Extended Data Fig. 2 Mapping FET’s conductivity by an atomic force microscope with a bias applied by the scanning tip.
a, A linear scan of the FET’s conductivity was performed with a positive bias applied by the atomic force microscope. The results show a larger positive bias applied on the FET’s lightly doped conduction channel yields a larger conductivity in the channel, which verifies the n-type properties of the FET’s channel, which corresponds to the results by electrical transport characterizations. Scale bar: 2 µm. b, Original data points from the conductivity linear scan showing the FET’s conduction channel turns ‘ON’ at the 1 V tip bias. The ‘threshold voltage’ didn’t appear in the water-gate characterization because we used a much smaller gate bias range for scanning the water-gate characterization.
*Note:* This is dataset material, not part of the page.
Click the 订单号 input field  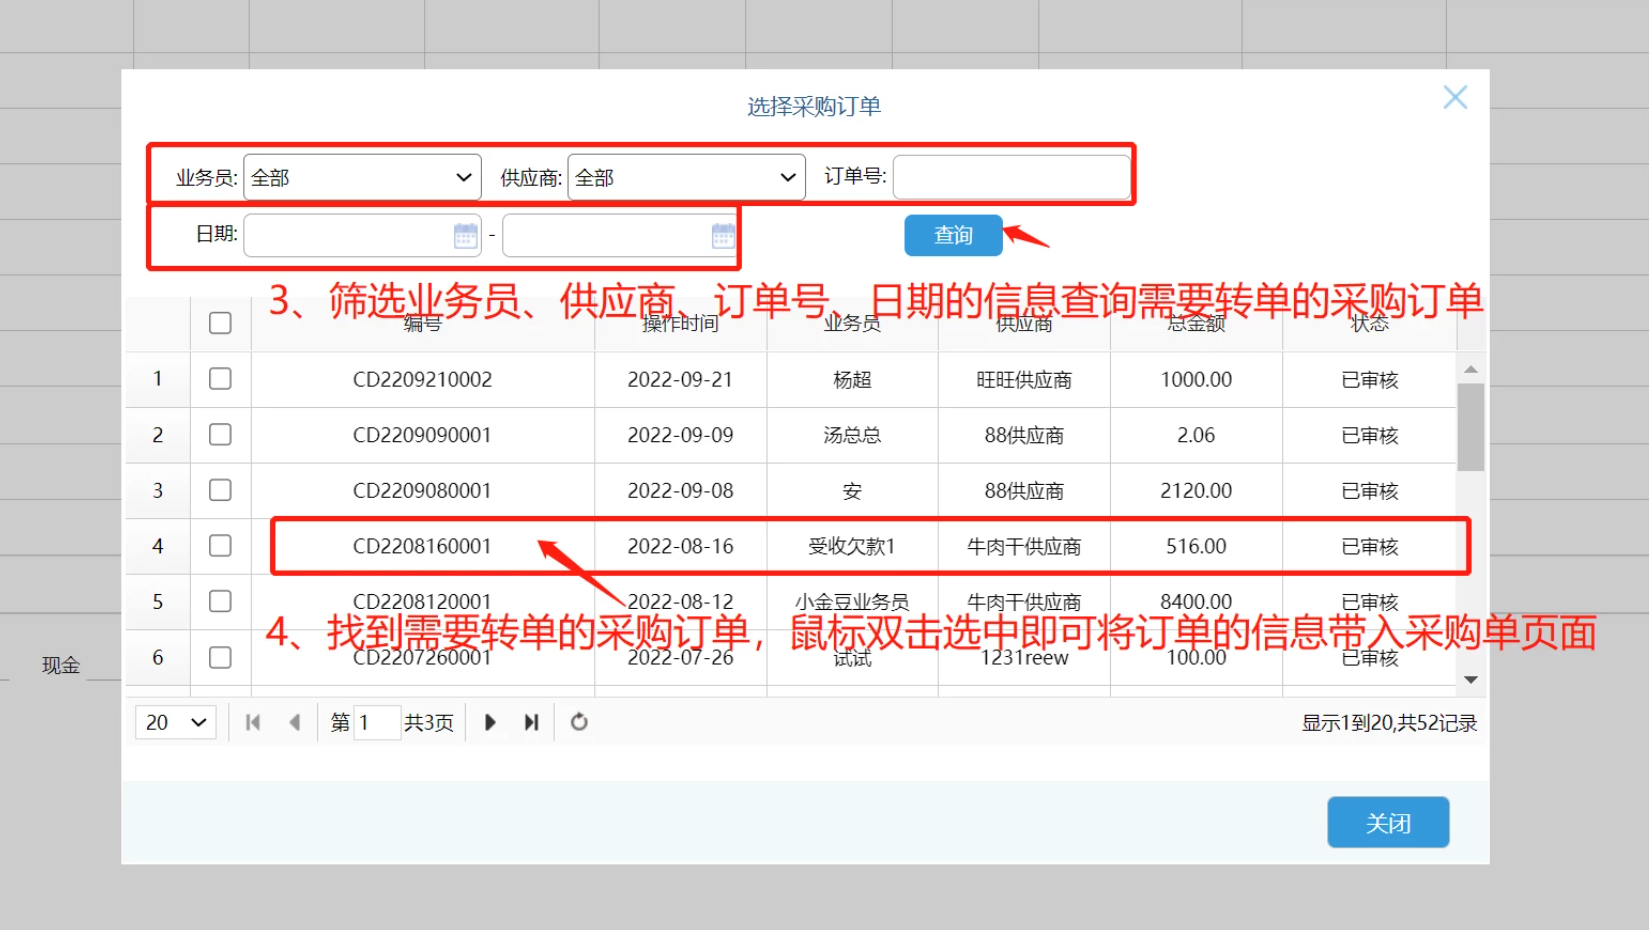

Additionally, we expect the FET device is ‘ON’ at zero bias because the middle region is also n-type with lots of free electrons. The discrepancy between the two measurements is from their different characterization mechanisms, including the gate capacitance, method of applying the gate bias, and the information that can be read from the signals.
Extended Data Fig. 3 Optimizing the FETs’ electrical properties by tuning doping concentrations.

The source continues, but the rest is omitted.